Unfortunately, this hit album is a mixtape of lies. Part of the appeal of the soundtrack is that it ostensibly recreates the mixtape Star-Lord (Chris Pratt) keeps at his side as he travels through the universe. The cover recreates the look of Star-Lord’s tape, down to the title, Awesome Mix Vol. 1, and the tracklist largely reflects what we hear of the mix in the film. This is significant because the tape plays no mere incidental role in Guardians of the Galaxy—it’s the movie’s emotional core. The compilation comes from Star-Lord’s deceased mother, and it represents his last tether to his past. As director James Gunn has explained, “It was of songs that she loved, all songs from the 1970s, and that’s the only thing he has left of his mother and that’s the only thing he has left of his home on Earth.” Given the mix’s thematic importance, and the way the soundtrack is marketed, you’d think it would reflect the canonical tracklist, the one carefully sequenced by Star-Lord’s beloved mother.


Instead, the OST shoehorns in two songs—Marvin Gaye and Tammi Terrell’s “Ain’t No Mountain High Enough” and the Jackson 5’s “I Want You Back”—that were quite plainly tracks from Awesome Mix Vol. 2, which Quill unwraps toward the end of the film.
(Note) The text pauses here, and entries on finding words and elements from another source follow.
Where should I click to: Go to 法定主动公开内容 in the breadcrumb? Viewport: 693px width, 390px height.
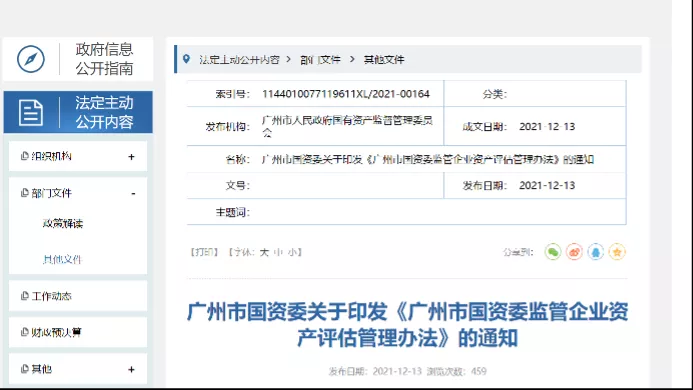[x=239, y=59]
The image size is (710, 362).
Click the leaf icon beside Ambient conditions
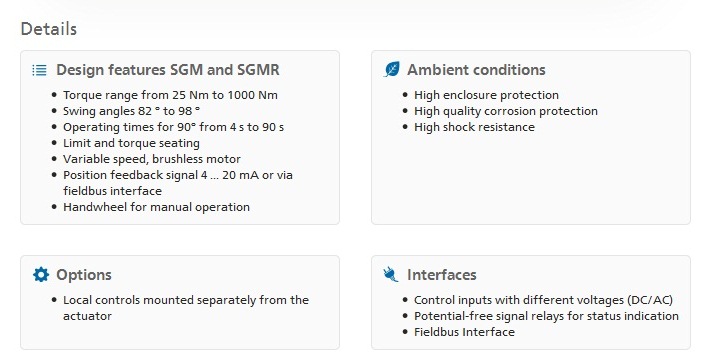[392, 69]
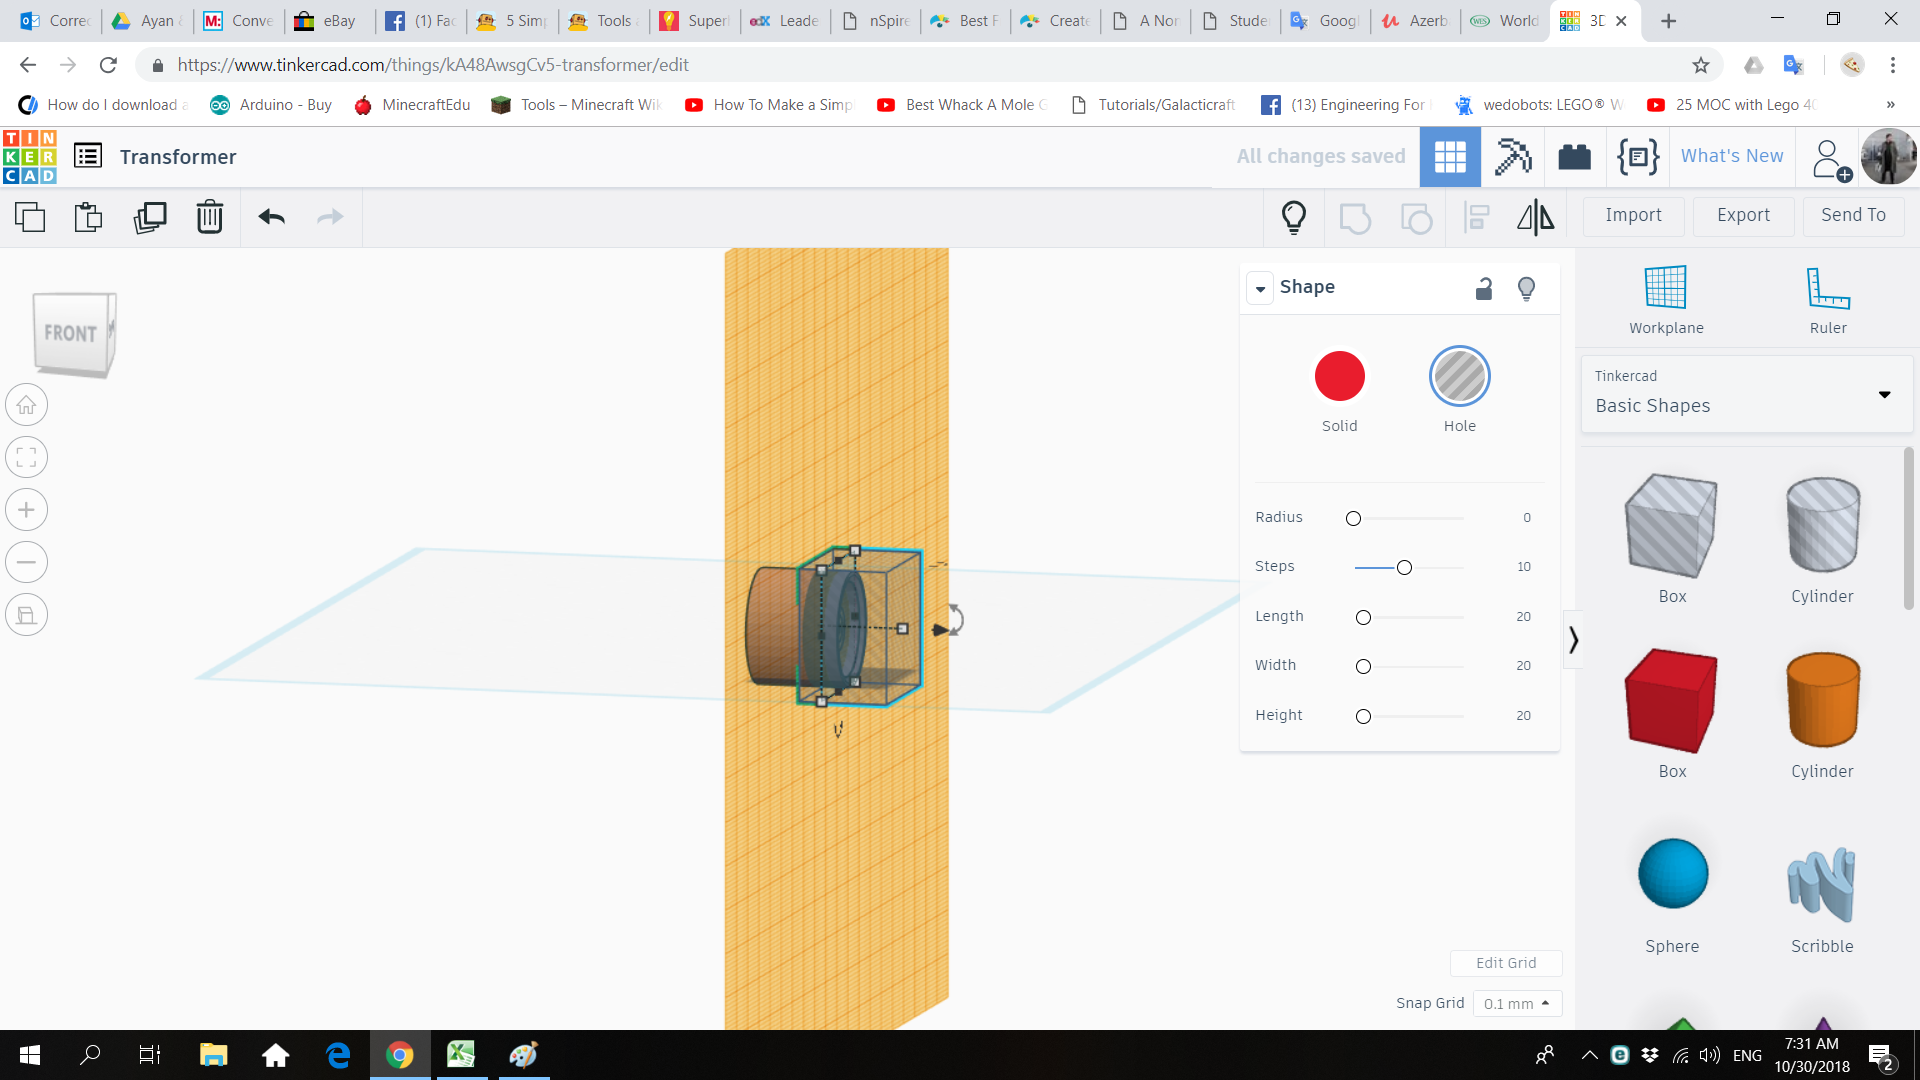Click the Group tool in the toolbar

[1355, 217]
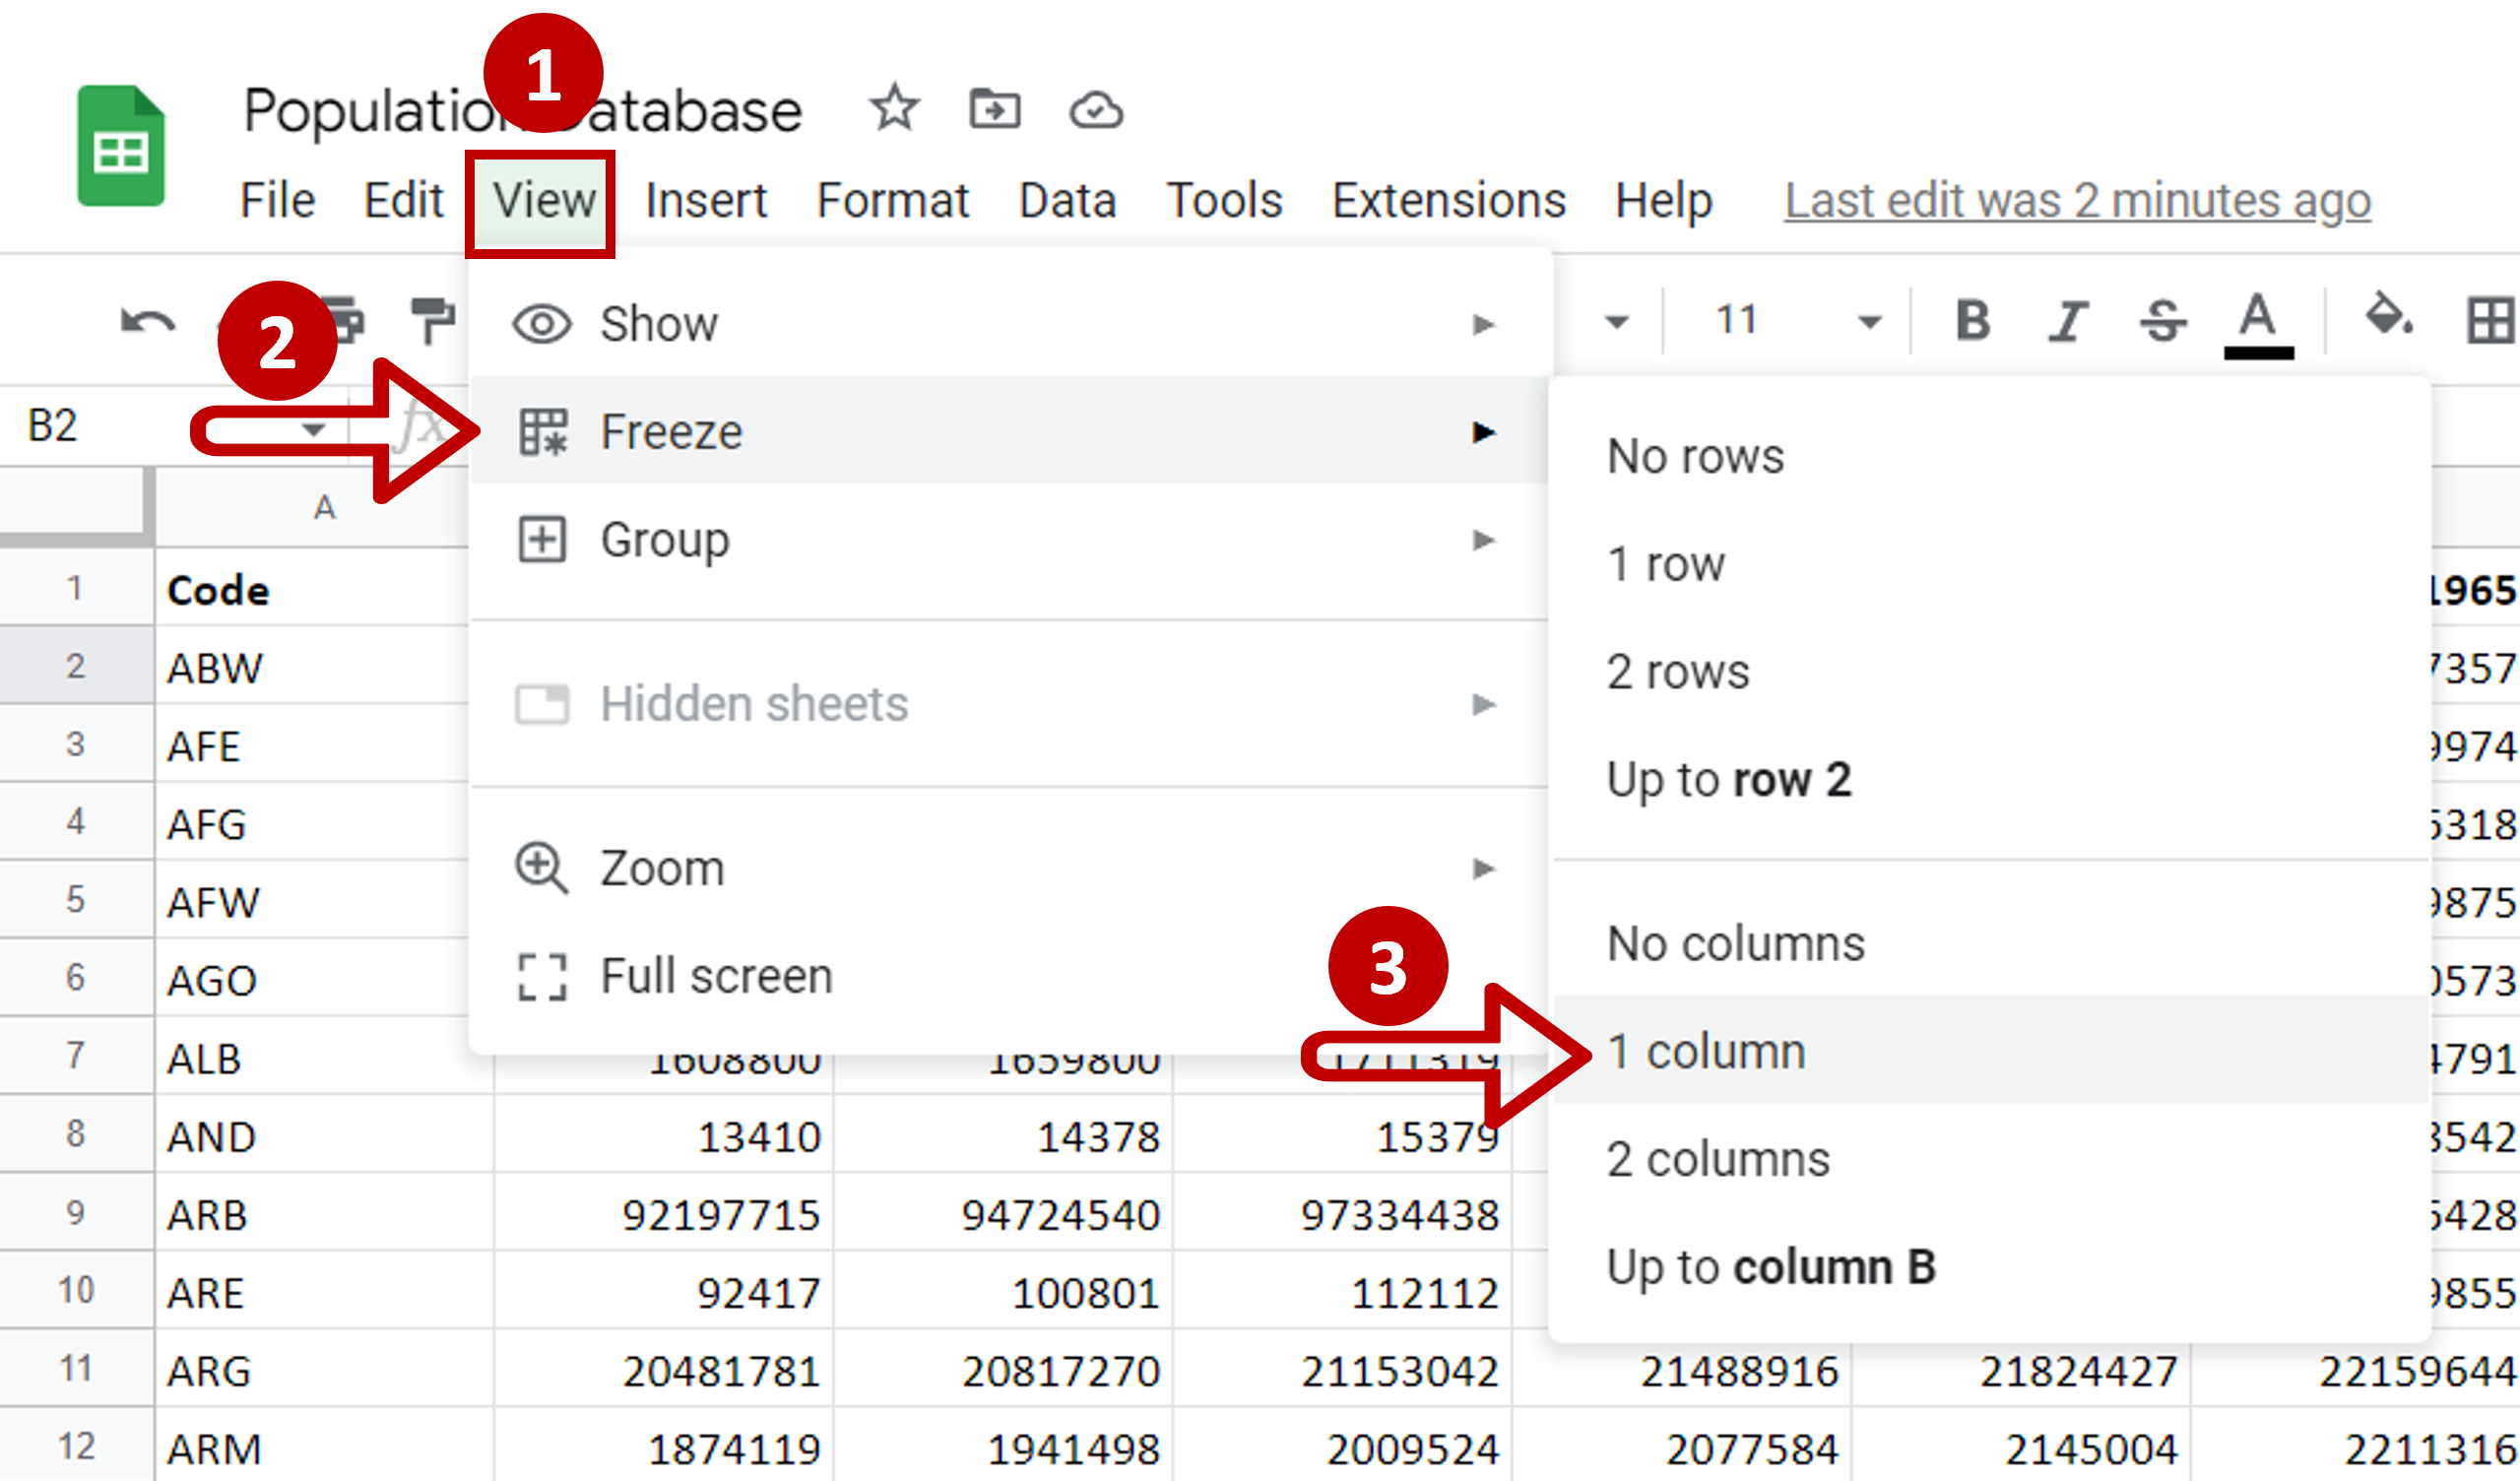Open the fill color bucket
The height and width of the screenshot is (1481, 2520).
click(x=2387, y=318)
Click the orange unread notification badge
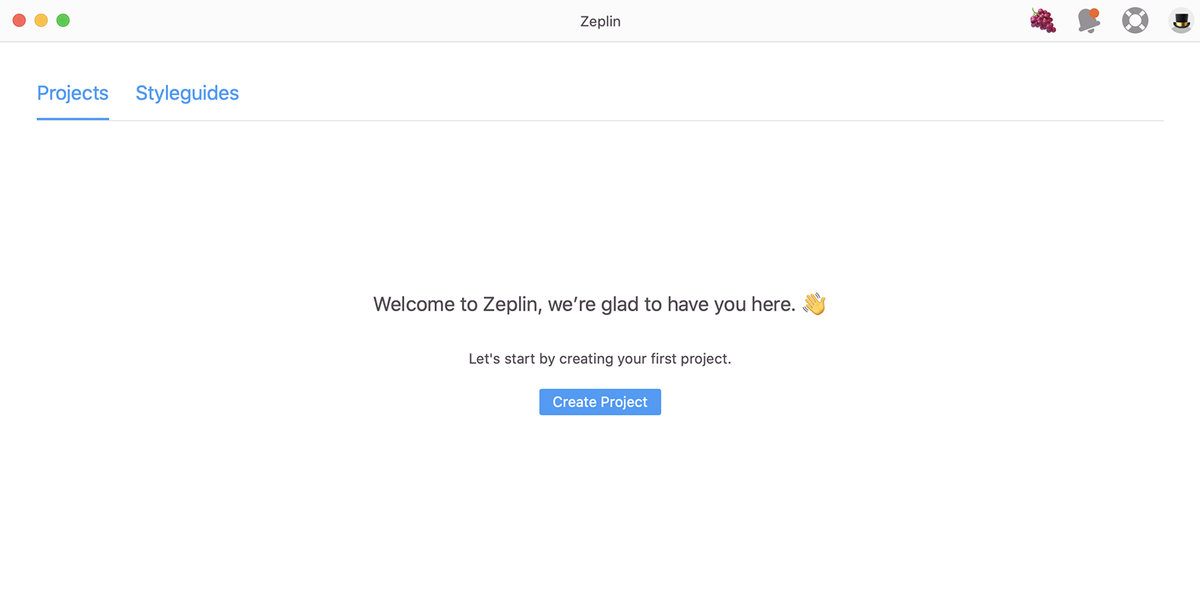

Not only is this narratively inconsistent with the film, but it disrupts the mix’s aesthetic integrity. As the popularity of the mix suggests, Star-Lord’s mother was no amateur when it came to mixtape sequencing and aesthetic consistency—qualities any mixtaper worth her weight in underappreciated B-sides would go to the mat for. But the new additions don’t fit. Every other song on the mix is a hit from the ’70s, while “I Want You Back” and “Ain’t No Mountain High Enough” were released in the ’60s. Their inclusion ruins the thematic purity of a mix clearly crafted by Peter Quill’s poor, dying mother for her son. How dare you, Guardians of the Galaxy: Awesome Mix Vol. 1 (Original Motion Picture Soundtrack)? These additions dishonor the memory of Quill’s mother, misrepresent one of her last gifts to her son, and insult her skills as a mixtaper.

Also, they definitely should have released this as an actual tape. Cassettes are totally hip again.